PROVIDED DATA:
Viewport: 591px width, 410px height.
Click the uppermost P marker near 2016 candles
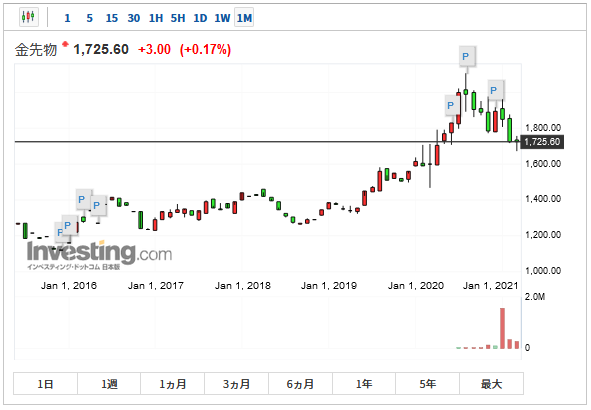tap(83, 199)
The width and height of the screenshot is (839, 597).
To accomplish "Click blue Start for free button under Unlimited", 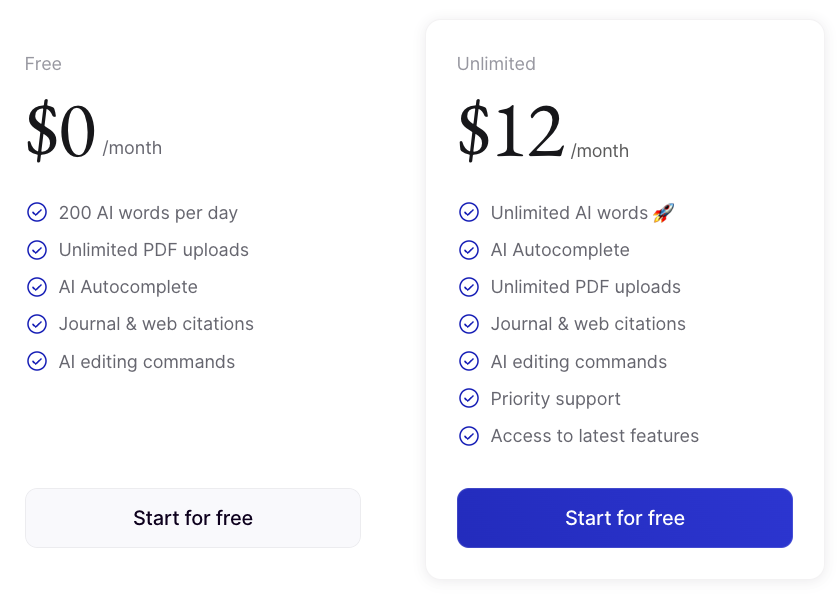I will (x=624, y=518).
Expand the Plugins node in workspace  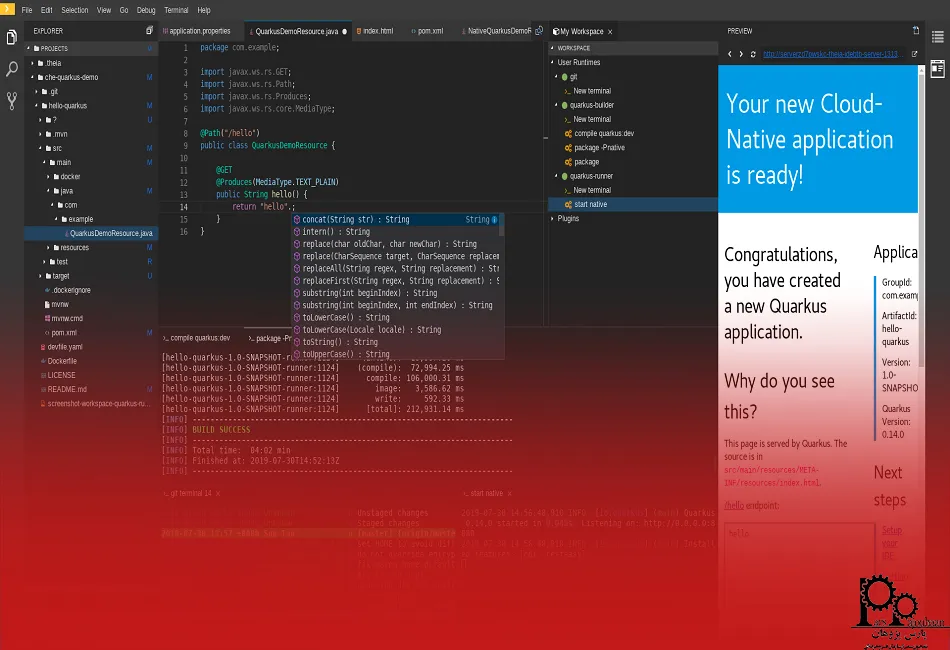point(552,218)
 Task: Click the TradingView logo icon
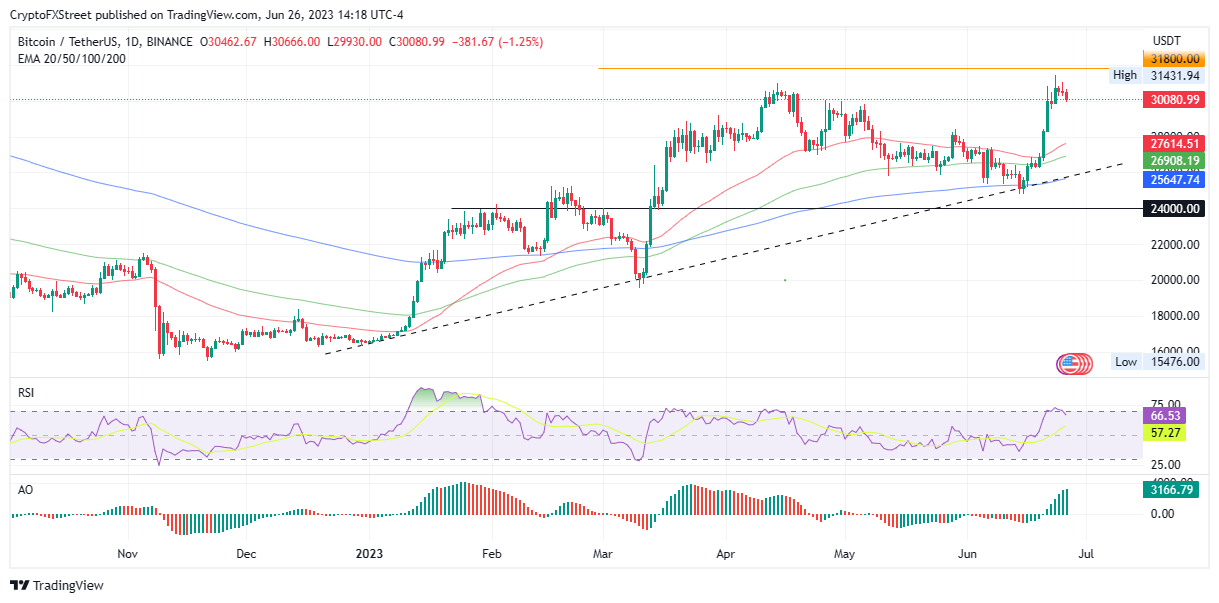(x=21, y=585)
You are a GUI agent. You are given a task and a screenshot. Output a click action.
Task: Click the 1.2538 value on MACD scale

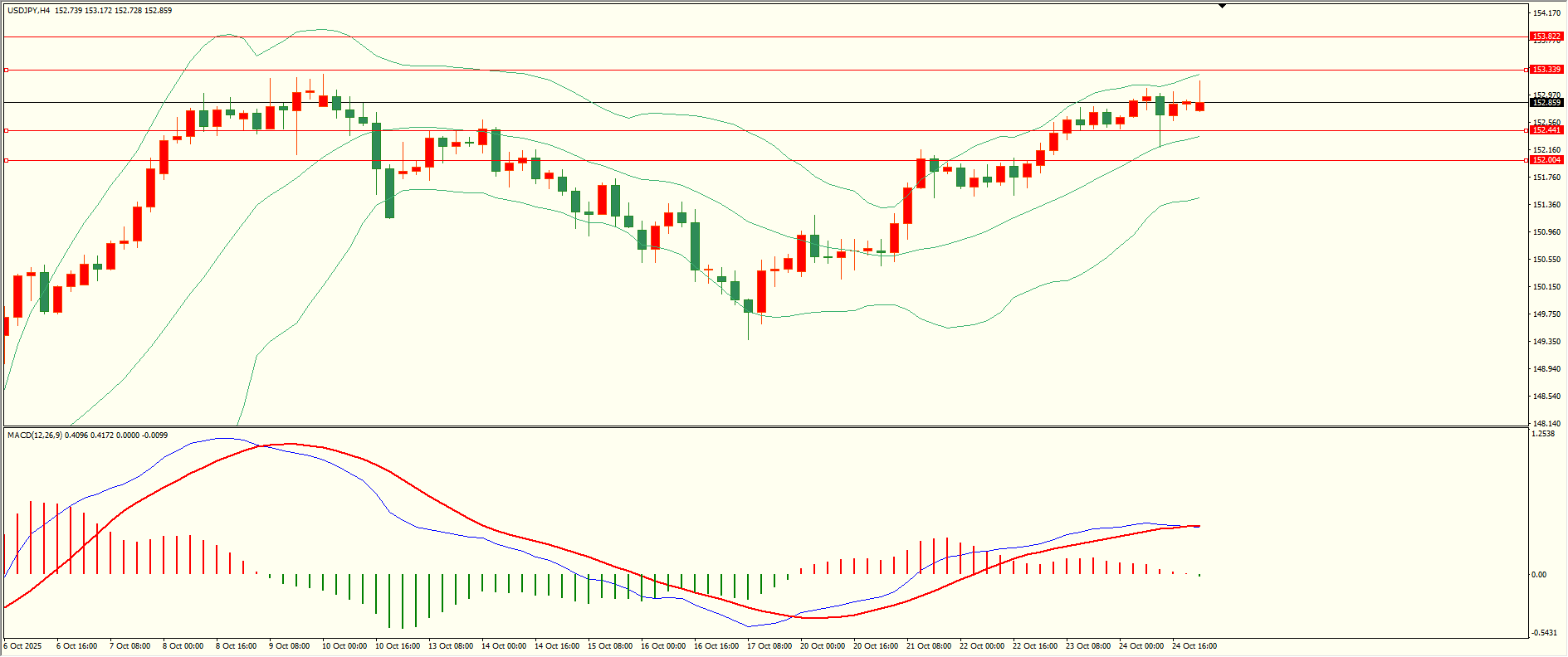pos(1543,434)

HOW TO COMPLETE THIS TASK:
Work out how many lines of the data include the word "screenshot". Then write only that number.

RESULT:
2